Imaginez des phoques nageant en mer et portant des dispositifs électroniques qui envoient des données en temps réel sur l’eau aux scientifiques, dans leurs laboratoires. Ou des archéologues stationnés près d’une côte alertés automatiquement lorsqu’un plongeur s’introduit dans une épave de valeur.

De tels scénarios deviennent possibles grâce aux technologies sous-marines connectées, qui peuvent aider à surveiller et à protéger les océans, partout dans le monde.
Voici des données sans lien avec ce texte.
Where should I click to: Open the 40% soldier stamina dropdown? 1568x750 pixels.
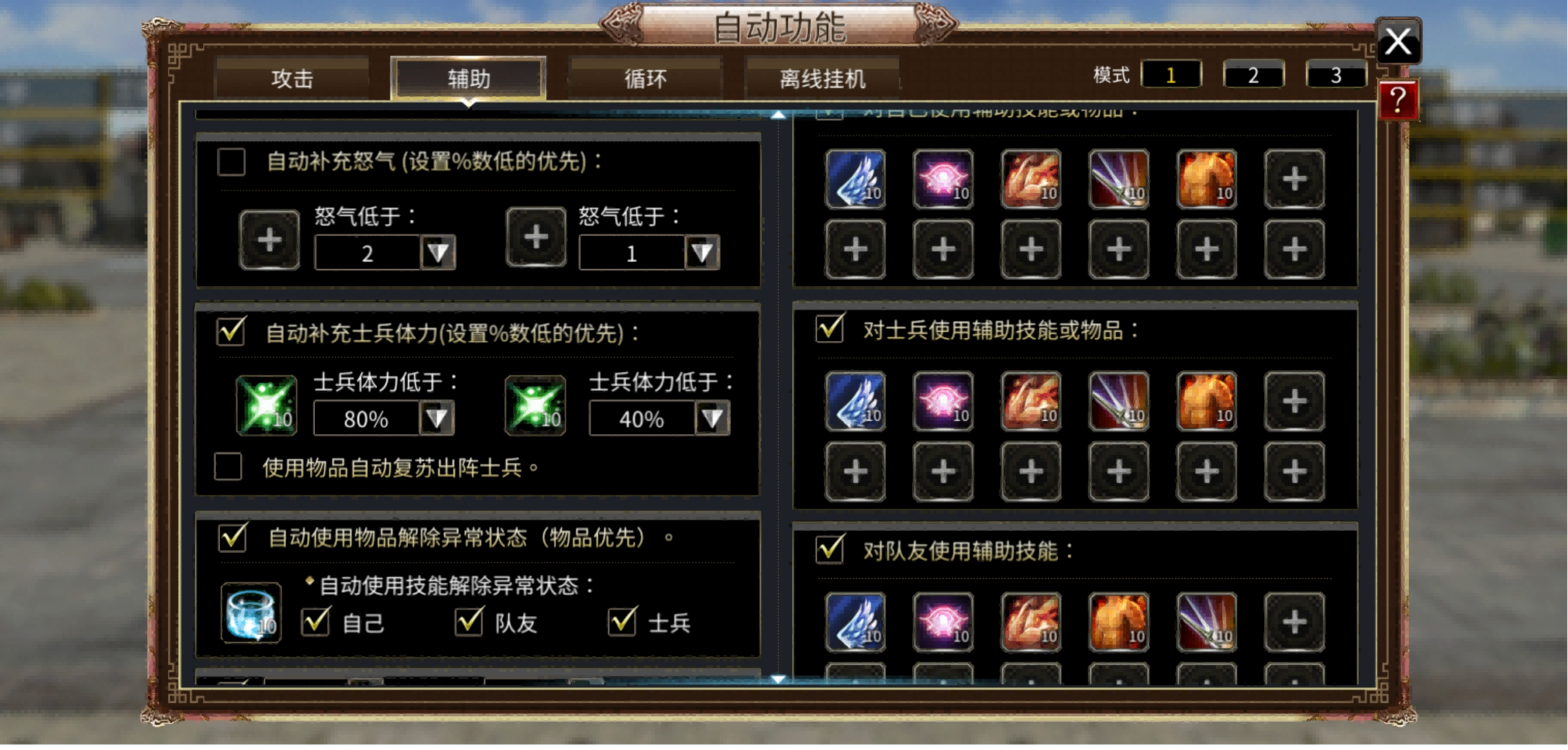(x=712, y=418)
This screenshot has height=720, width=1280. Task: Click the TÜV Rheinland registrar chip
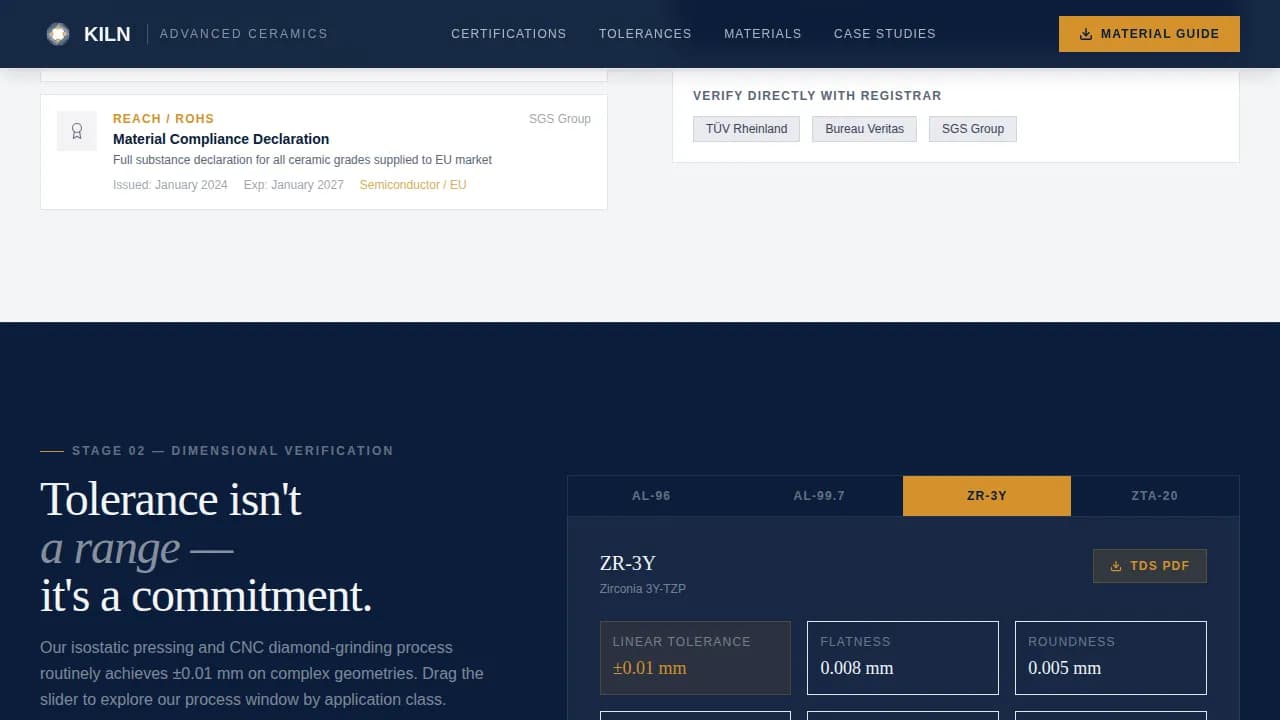pos(746,128)
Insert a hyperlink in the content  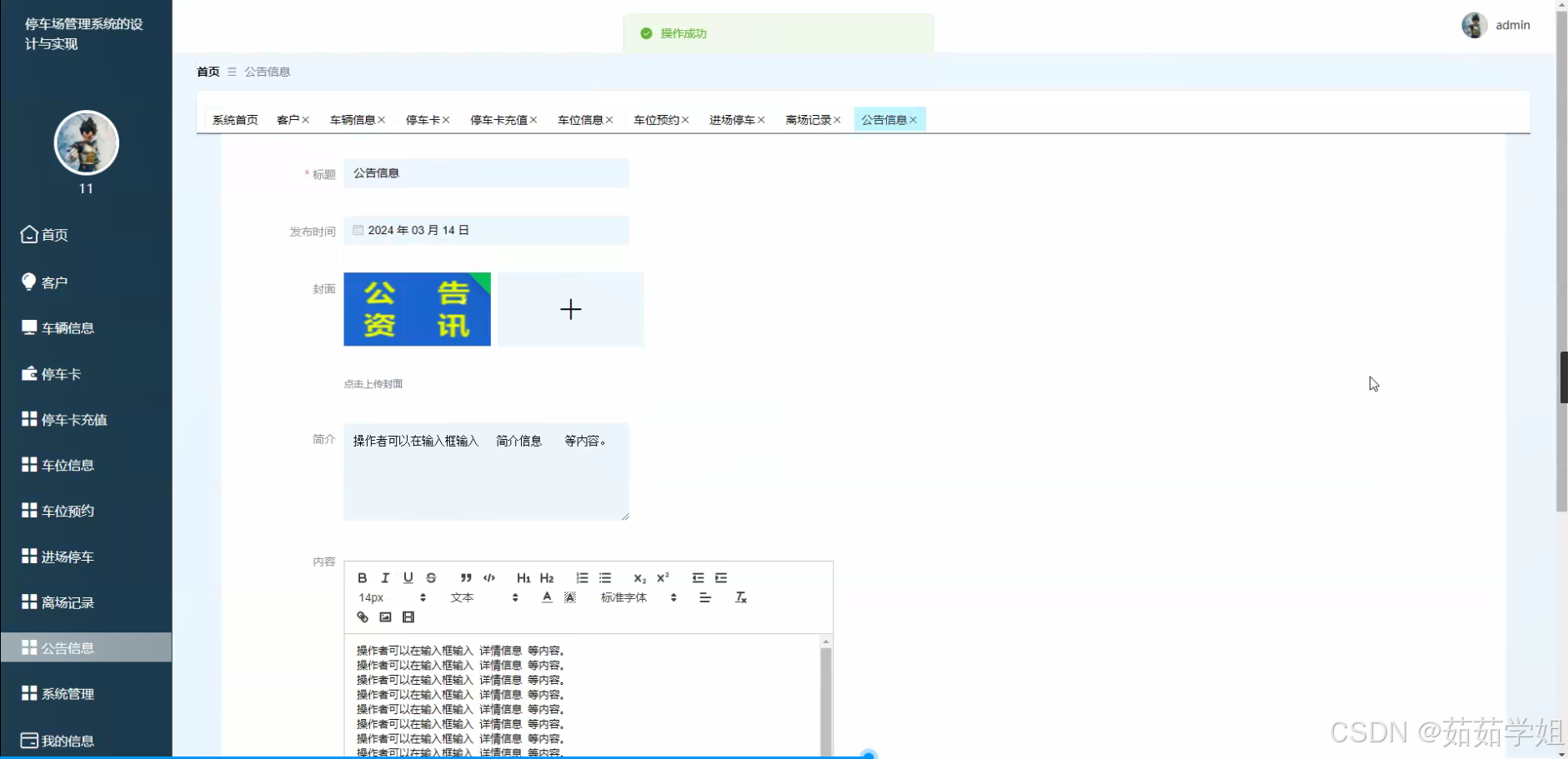coord(363,617)
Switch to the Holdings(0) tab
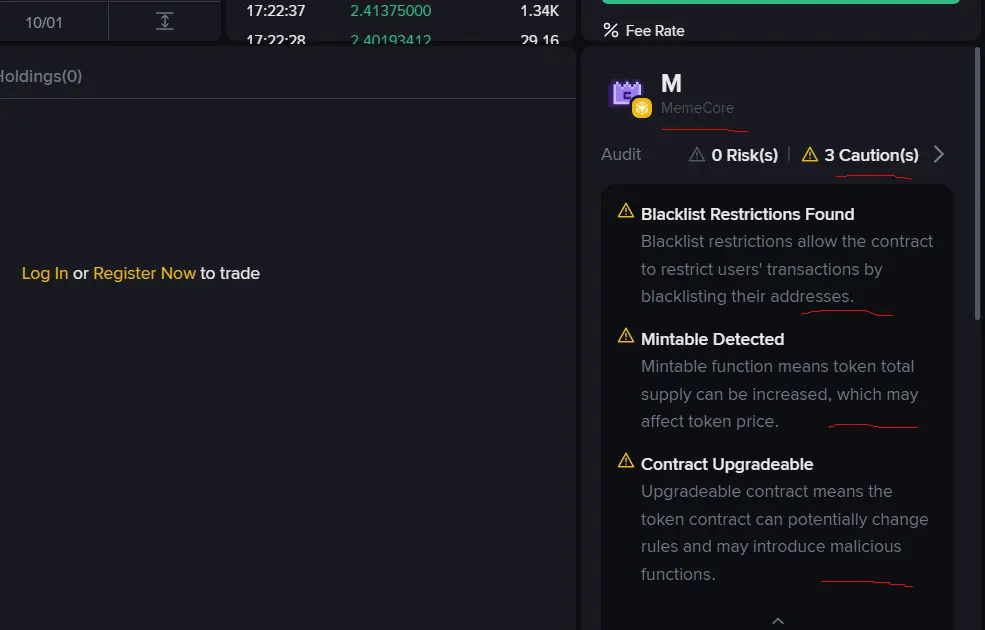The height and width of the screenshot is (630, 985). (x=40, y=76)
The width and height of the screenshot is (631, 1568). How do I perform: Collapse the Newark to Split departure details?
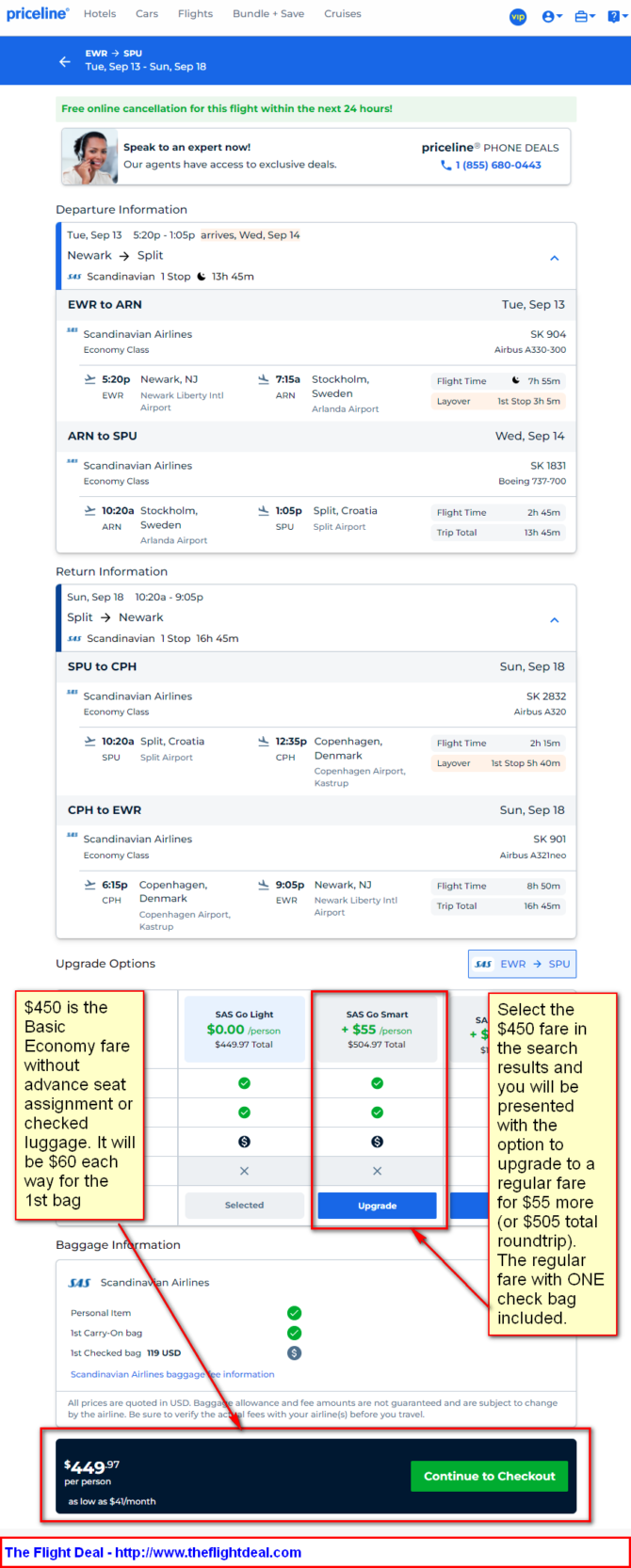[x=555, y=258]
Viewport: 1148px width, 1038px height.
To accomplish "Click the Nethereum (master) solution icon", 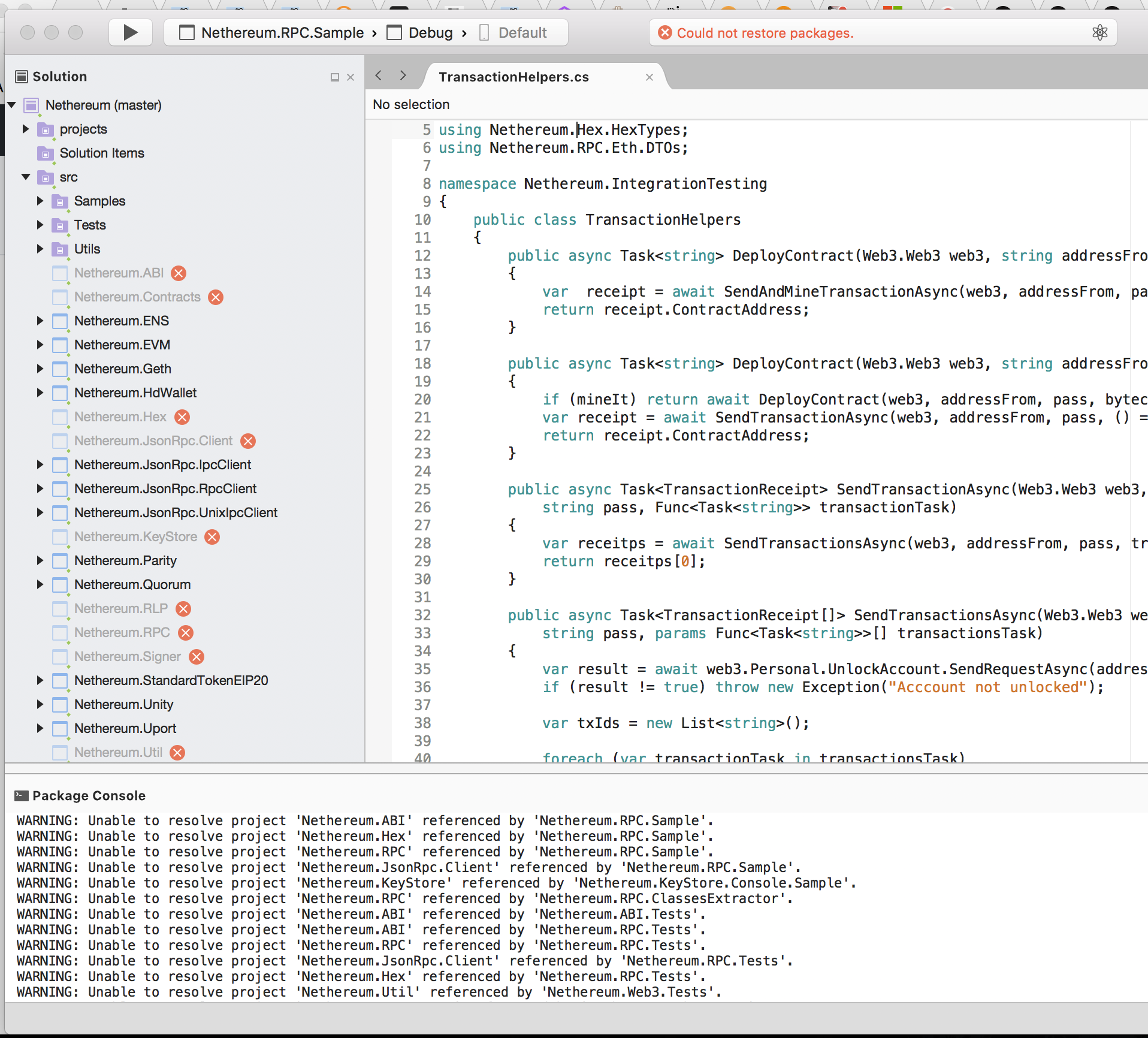I will (31, 105).

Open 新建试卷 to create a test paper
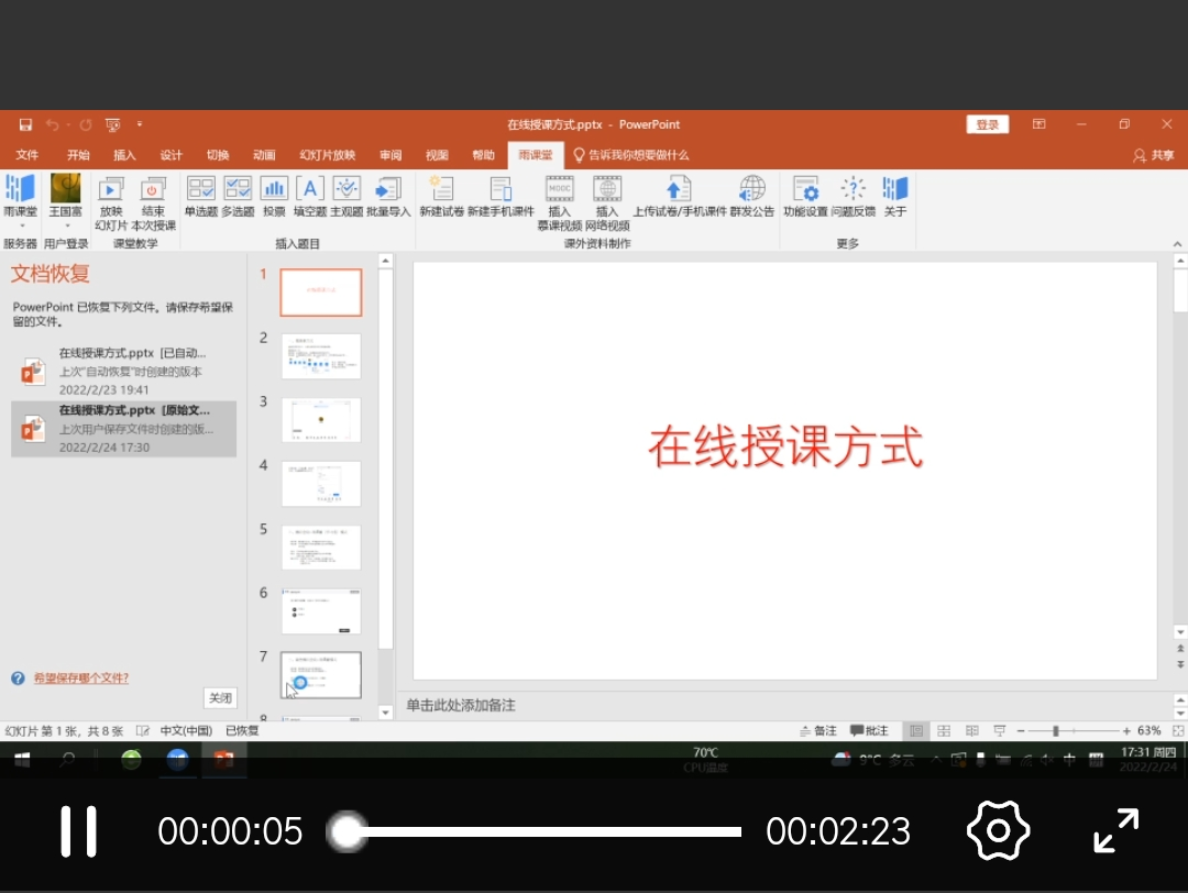click(441, 190)
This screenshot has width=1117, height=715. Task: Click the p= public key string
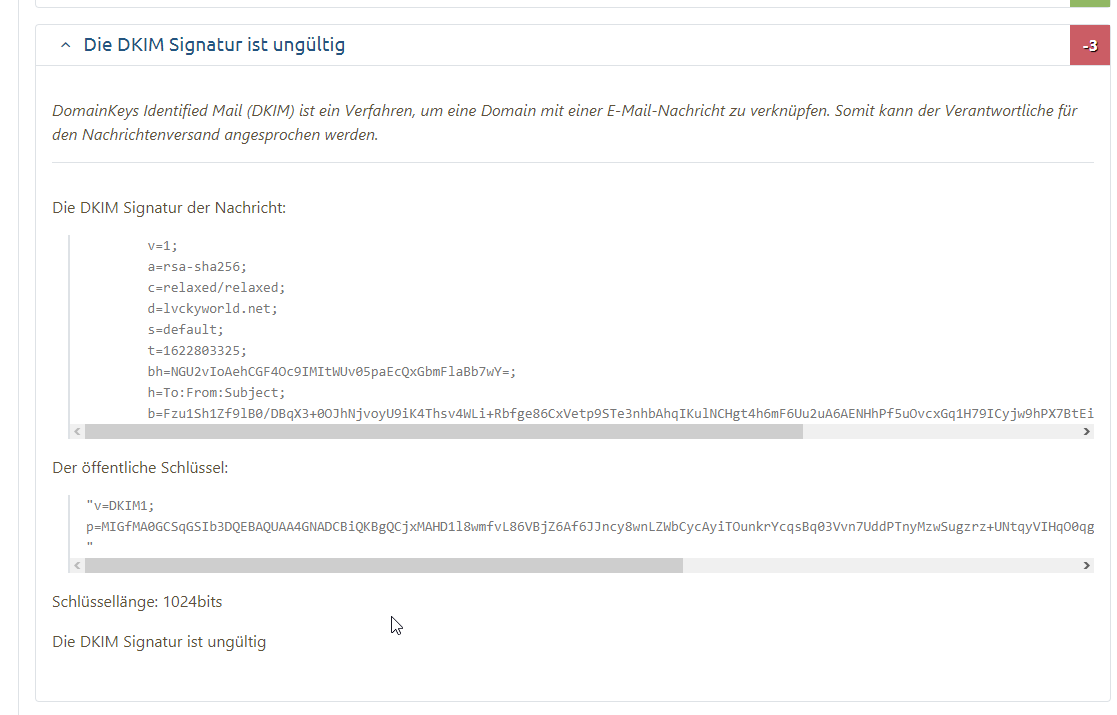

Elles peuvent également aider à percer les nombreux mystères que recèle encore la mer.

Nouvelle frontière

«De nombreux financements ont été accordés à des entreprises et à des organismes qui explorent l’espace mais, plus près de nous, les océans restent encore inexplorés», a déclaré Vladimir Djapic, associé pour l’innovation du projet TEUTA financé par l’UE.

La Terre est recouverte à environ 70 % d’océans et plus des quatre cinquièmes d’entre eux n’ont jamais été cartographiés, explorés ou même vus par l’homme.

L’Internet des objets sous-marins, ou IoUT, est un réseau de capteurs et d’appareils intelligents et interconnectés qui facilitent la communication en mer. Il ne faut pas confondre l’IoUT avec l’Internet des objets, ou IoT, qui couvre tous les systèmes, des smartphones jusqu’aux appareils qui permettent d’allumer à distance le chauffage de son domicile.

Le projet TEUTA a débuté en octobre 2020 et s’est achevé en mars 2022. Il a aidé une société croate, H20 Robotics, à développer et à vendre des dispositifs acoustiques légers et peu coûteux ainsi que des plateformes robotiques pour créer des réseaux sans fil sous-marins.

«Jusqu’ici, le nombre de réseaux sous-marins était limité, nous ne pouvions explorer que des zones côtières limitées», a déclaré M. Djapic, directeur général de H20 Robotics, à Zagreb.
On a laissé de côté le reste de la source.